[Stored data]

■ ■ ■

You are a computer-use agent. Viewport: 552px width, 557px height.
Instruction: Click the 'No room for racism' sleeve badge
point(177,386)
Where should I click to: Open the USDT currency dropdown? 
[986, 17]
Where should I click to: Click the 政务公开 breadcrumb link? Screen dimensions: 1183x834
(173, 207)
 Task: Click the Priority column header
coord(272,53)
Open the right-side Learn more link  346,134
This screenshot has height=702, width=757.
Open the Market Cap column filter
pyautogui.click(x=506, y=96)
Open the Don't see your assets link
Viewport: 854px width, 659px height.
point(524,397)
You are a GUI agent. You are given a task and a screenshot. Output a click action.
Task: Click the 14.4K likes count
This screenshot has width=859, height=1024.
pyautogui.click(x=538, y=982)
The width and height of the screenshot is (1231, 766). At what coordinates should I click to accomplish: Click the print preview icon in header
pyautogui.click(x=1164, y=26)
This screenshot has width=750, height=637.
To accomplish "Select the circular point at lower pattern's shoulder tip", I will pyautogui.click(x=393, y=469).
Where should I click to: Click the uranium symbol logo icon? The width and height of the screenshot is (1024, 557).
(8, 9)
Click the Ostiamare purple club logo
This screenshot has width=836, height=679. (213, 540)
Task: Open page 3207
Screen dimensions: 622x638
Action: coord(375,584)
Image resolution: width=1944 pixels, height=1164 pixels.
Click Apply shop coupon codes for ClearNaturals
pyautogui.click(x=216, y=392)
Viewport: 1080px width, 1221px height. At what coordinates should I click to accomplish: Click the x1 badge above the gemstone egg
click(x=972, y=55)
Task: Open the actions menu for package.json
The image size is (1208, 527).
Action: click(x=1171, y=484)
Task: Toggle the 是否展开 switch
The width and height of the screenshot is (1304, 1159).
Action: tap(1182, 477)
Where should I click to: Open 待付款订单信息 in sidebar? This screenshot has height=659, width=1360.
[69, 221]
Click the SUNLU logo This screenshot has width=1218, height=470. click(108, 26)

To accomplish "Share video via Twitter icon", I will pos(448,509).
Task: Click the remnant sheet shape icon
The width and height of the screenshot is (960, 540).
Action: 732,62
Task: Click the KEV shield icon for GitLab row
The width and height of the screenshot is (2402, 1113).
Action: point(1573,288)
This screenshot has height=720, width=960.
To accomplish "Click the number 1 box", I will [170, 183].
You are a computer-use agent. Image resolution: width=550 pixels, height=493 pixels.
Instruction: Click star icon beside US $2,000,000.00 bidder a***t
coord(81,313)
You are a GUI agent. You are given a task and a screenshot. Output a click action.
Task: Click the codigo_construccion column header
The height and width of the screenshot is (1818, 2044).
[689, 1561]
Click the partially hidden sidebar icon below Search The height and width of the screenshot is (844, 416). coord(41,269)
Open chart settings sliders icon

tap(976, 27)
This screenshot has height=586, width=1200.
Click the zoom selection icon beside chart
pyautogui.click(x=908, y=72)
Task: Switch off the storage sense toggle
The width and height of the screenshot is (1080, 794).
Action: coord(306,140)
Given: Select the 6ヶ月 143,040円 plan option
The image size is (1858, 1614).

■ ■ ■

WHAT THIS TASK INVOLVES
The entries above hold the needed span. Transcribe exactly the lines from the one with "The width and height of the screenshot is (960, 540)." to the one with "Task: Switch off the storage sense toggle", both included.

TASK OUTPUT
The width and height of the screenshot is (960, 540).
Action: 732,62
Task: Click the KEV shield icon for GitLab row
The width and height of the screenshot is (2402, 1113).
Action: point(1573,288)
This screenshot has height=720, width=960.
To accomplish "Click the number 1 box", I will [170, 183].
You are a computer-use agent. Image resolution: width=550 pixels, height=493 pixels.
Instruction: Click star icon beside US $2,000,000.00 bidder a***t
coord(81,313)
You are a GUI agent. You are given a task and a screenshot. Output a click action.
Task: Click the codigo_construccion column header
The height and width of the screenshot is (1818, 2044).
[689, 1561]
Click the partially hidden sidebar icon below Search The height and width of the screenshot is (844, 416). coord(41,269)
Open chart settings sliders icon

tap(976, 27)
This screenshot has height=586, width=1200.
Click the zoom selection icon beside chart
pyautogui.click(x=908, y=72)
Task: Switch off the storage sense toggle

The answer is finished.